Susan:inlove::heartbeat::hearts:big kiss::hearts


----------



## Nancy McClelland (Oct 14, 2011)

:yeahthat::adorable::inlove:


----------



## MarisaAndToby (Oct 14, 2011)

I am sooo lucky I don't live in Ontario anymore... If I did I'm sure I would have at least one or two more buns to look after. 
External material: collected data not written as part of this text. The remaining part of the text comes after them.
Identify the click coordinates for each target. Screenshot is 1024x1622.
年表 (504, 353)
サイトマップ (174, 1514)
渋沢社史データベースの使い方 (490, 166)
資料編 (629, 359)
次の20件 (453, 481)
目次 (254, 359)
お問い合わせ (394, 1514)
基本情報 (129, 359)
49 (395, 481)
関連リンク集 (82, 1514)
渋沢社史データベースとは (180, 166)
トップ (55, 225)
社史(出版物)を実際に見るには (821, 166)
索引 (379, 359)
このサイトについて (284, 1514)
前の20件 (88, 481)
They are ADORABLE!! I can't wait to see Tiger's buns too!


----------



## irishbunny (Oct 14, 2011)

They are gorgeous, lovely colours!


----------



## mistyjr (Oct 14, 2011)

Oh My! Very pretty color in babies....

looks maybe, booted castor, booted black, 2 rews, and maybe opals....


----------



## Koumyou_69 (Oct 15, 2011)

they try to like jump its kinda cute i cant remember when do the eyes open?


----------



## irishbunny (Oct 15, 2011)

Around 10 days old


----------



## mistyjr (Oct 15, 2011)

yup, around 10 days or so... And then they will start to move out of the nesting box...


----------



## Koumyou_69 (Oct 15, 2011)

Tigers babies all 6!

















Wink the runt




Rollie




Wink and Rollie together for size difference


----------



## MarisaAndToby (Oct 15, 2011)

Ooooh looks like you got some neat colours and patterns in Tiger's bunch.
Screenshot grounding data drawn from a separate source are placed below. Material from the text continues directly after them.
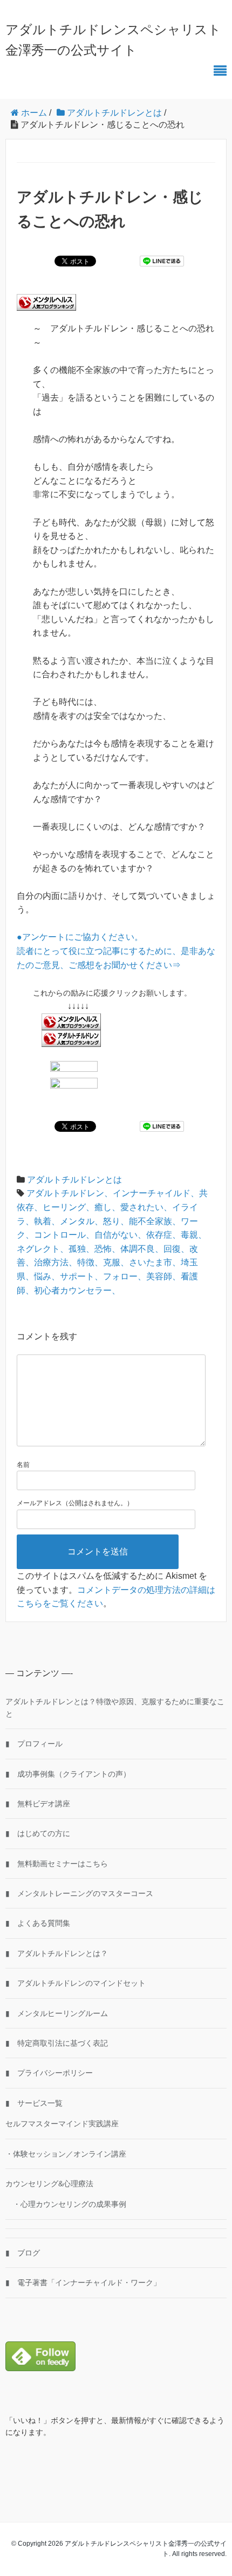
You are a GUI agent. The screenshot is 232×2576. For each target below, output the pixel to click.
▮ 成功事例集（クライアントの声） (68, 1774)
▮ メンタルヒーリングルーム (56, 2013)
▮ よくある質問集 (37, 1923)
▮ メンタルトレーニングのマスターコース (79, 1893)
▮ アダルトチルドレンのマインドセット (75, 1983)
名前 (23, 1465)
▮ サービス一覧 (34, 2103)
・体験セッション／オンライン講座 (65, 2154)
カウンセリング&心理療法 (49, 2183)
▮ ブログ (22, 2252)
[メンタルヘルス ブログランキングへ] (71, 1021)
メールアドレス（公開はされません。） (75, 1503)
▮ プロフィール (34, 1743)
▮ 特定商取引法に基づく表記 (56, 2043)
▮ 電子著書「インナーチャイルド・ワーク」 (83, 2282)
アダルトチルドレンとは (74, 1179)
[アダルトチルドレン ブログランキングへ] (71, 1038)
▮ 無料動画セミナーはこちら (56, 1863)
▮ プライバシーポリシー (49, 2072)
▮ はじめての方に (37, 1833)
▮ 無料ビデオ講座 (37, 1803)
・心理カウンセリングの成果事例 (65, 2204)
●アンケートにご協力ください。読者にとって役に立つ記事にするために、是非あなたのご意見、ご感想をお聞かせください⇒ (116, 950)
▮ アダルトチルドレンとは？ (56, 1953)
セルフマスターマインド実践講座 (62, 2123)
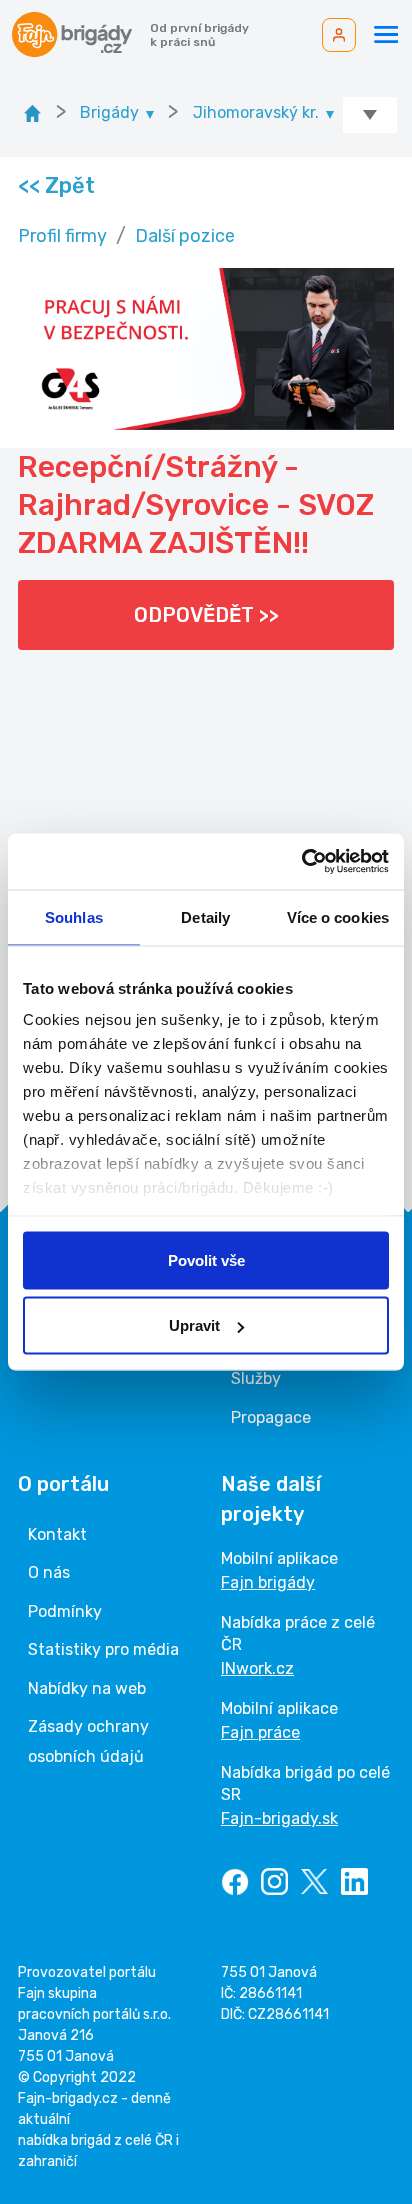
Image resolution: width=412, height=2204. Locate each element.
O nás (49, 1572)
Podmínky (65, 1611)
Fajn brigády (268, 1582)
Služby (256, 1378)
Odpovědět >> (206, 615)
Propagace (271, 1417)
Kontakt (57, 1534)
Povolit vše (206, 1259)
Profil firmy (62, 236)
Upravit (194, 1325)
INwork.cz (257, 1668)
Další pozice (185, 236)
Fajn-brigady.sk (279, 1818)
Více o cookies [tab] (338, 916)
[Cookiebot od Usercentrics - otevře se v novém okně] (301, 862)
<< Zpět (55, 185)
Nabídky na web (87, 1688)
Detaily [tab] (205, 916)
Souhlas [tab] (74, 916)
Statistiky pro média (103, 1649)
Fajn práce (260, 1732)
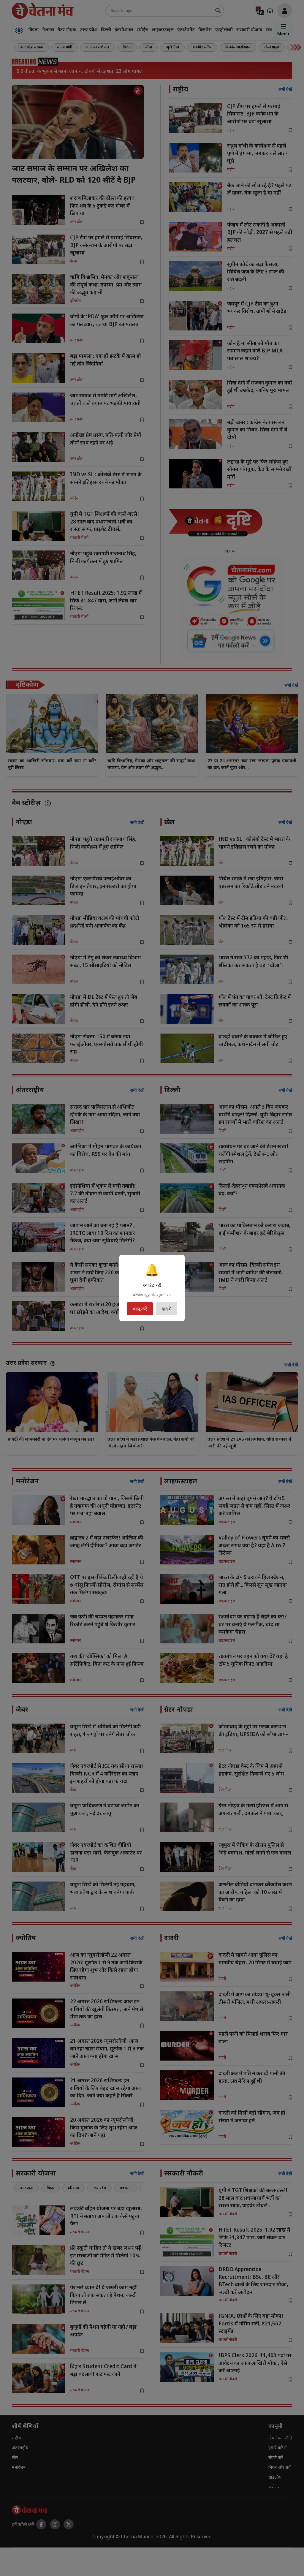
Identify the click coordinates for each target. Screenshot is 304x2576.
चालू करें (140, 1309)
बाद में (166, 1309)
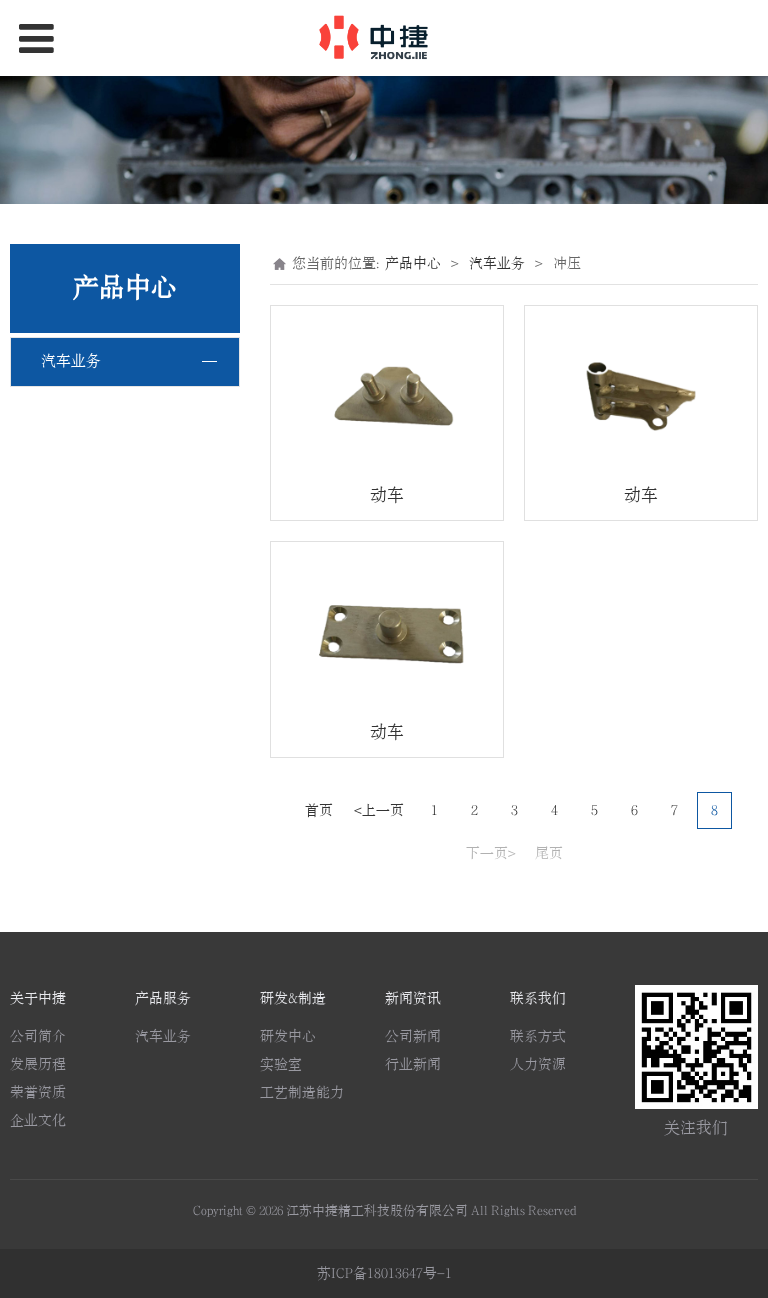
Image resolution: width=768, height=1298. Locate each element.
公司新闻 (413, 1036)
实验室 (281, 1064)
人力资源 (538, 1064)
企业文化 (38, 1120)
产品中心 (413, 263)
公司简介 (38, 1036)
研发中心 (288, 1036)
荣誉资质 (38, 1092)
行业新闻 (413, 1064)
.... must resist desire for second bun....


----------



## mistyjr (Oct 15, 2011)

very nice babies, Awwe , The dad must had harlie in hes background, I know you dont know, But they both have to have the gene to throw babies!


----------



## Koumyou_69 (Oct 16, 2011)

honestly i am just glad everyone is healthy with big full bellies and toasty warm ^.^


----------



## SOOOSKA (Oct 20, 2011)

We need some updated pictures Elaine.

Susan


----------



## Hill-Hutch (Oct 20, 2011)

O my gosh! Congratulations! Their so cute!!!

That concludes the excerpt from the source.